Тем временем девушки заговорили с владелицей шикарной игрушки.
– Вы ведь Ксавьера Холландер, не правда ли?
– Да. А как вас зовут?
– Джеми Уинстон. А это Бобби Харрисон и Перки. Вообще-то ее полное им Френсис Томлинсон, но мы зовем ее Перки.
– Очень приятно, как поживаете?
– Не очень-то, – призналась Джеми. – Мы просили, чтобы вам предоставили возможность прочесть нам лекцию или провести семинар, но деканат против.
– Как это мило с вашей стороны. Но я действительно очень занята и вряд ли смогла бы выступить; даже если бы деканат изменил свое решение. Не стоит на них обижаться. В прошлый раз, после того как я прочла лекцию студентам в Аркадии, администрации пришлось долго объясняться с родителями.
– Да, но…
– Каково передаточное число заднего моста? – перебил один из парней.
– Три целых девять сотых к одному, – обронила Ксавьера и продолжила беседу с девушками: – Не огорчайтесь, дорогая. Это одна из тех ситуаций, когда ничего не поделаешь.
– Но все-таки… Мы так надеялись, что вы объявите у нас набор, как это делают ВВС, госдепартамент…
– Ну, если госдепартамент вербует здесь сотрудников, не вижу, почему бы они отказали в этом праве мне. Беда, однако, в том, что у меня и так раздуты штаты, а расширять дело, принимая во внимание прочие обязанности, я не могу.
– А управленческий персонал? Вы же не можете сами вести свои дела.
– У меня есть два-три помощника, и этого вполне достаточно. Видите ли, милочка, это частный бизнес, и я предпочитаю вкладывать в него большую часть себя.
– Вы не скучаете по тому времени, когда были рядовой исполнительницей? – спросила Бобби. – Мой папа всего лишь заведует мастерской по изготовлению разных инструментов и штампов, и то говорит, что лучше бы он остался у станка.
– Бывает, что и я скучаю, – призналась Ксавьера. – Но, в сущности, у меня и теперь всегда есть возможность прийти на помощь девушкам, когда у них аврал.
– Это большая редкость в наши дни, – заметила Джеми, – встретить человека, который доволен своей работой. Большинство просто отбывают повинность.
– О, я не променяла бы свою профессию ни на какую другую, – заверила Ксавьера. – Конечно, у меня есть и другие обязанности, но эта – первая любовь. – Она посмотрела на часы. – Слушайте, мне пора бежать. Было приятно поболтать с вами.
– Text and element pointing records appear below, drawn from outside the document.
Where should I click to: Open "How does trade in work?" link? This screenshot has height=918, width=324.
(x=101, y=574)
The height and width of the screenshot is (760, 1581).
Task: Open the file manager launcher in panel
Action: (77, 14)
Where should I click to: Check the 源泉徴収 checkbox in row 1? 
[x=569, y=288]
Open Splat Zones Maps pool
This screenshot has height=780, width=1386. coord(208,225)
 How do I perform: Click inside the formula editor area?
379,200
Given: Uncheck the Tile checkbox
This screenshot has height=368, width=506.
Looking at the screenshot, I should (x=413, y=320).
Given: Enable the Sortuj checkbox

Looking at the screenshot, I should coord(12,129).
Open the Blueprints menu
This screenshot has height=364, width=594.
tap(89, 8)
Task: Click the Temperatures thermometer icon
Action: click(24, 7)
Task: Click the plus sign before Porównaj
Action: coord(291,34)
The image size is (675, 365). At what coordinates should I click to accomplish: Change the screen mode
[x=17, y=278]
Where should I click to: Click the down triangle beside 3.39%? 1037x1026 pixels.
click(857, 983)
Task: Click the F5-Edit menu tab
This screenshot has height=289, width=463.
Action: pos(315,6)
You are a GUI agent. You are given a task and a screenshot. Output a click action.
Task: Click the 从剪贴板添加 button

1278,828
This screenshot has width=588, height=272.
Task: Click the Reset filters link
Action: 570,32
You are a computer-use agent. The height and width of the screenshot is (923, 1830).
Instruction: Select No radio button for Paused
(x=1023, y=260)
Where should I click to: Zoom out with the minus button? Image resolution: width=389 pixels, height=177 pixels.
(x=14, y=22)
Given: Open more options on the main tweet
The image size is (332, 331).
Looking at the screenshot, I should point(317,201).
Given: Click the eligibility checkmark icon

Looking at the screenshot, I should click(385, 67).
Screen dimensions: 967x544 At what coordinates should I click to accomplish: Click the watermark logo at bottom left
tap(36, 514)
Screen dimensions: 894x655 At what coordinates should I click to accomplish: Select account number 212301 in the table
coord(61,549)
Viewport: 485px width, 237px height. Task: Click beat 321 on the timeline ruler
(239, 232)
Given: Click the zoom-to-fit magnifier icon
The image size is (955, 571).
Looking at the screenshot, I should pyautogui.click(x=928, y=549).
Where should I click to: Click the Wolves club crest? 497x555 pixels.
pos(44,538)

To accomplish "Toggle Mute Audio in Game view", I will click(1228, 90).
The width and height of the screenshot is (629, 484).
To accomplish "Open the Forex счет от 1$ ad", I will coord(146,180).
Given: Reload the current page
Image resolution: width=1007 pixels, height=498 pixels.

– И нам было очень приятно. Но не беспокойтесь, мы проследим за тем, чтобы ребята, после того как налюбуются, заперли машину.
– Большое спасибо. До свидания.
Ксавьера взбежала по ступенькам и, обернувшись, помахала девушкам рукой. В вестибюле, почти возле самого входа, сидели два старца в мятых костюмах из твида. Перед ними на низеньком столике лежал фолиант – очевидно, предмет их спора. Мимо, не обращая на них внимания, пробегали студенты. Ксавьера поднялась на пятый этаж, где проводились исследования. Кабинет директора был расположен прямо на против лифта. Она пересекла коридор, постучалась и вошла.
Кабинет больше смахивал на лабораторию. Мебели почти не было: письменный стол, несколько канцелярских шкафов; почти все оставшееся пространство занимало оборудование для опытов. Директор, крупный, плотный мужчина с седеющей шевелюрой, стоял, склонившись над столом, и, очевидно, бился над какой-то головоломкой. Его ближайший помощник, лет эдак шестидесяти, почему-то занимал инвалидное кресло, откуда он пристально наблюдал за совокупляющимися в боксе собаками.
Еще двое исследователей вовсю трудились на кушетке у стены. Женщина пыталась делать мужчине фелляцию, причем бросалось в глаза полное отсутствие у нее опыта и правильной техники. Огромный, как настенные часы, секундомер над кушеткой свидетельствовал о том, что с начала эксперимента прошло восемь минут. Каждая мышца, каждая клеточка мужчины, извивающегося на этом ложе пыток, была неимоверно напряжена, а глаза грозили вот-вот выскочить из орбит.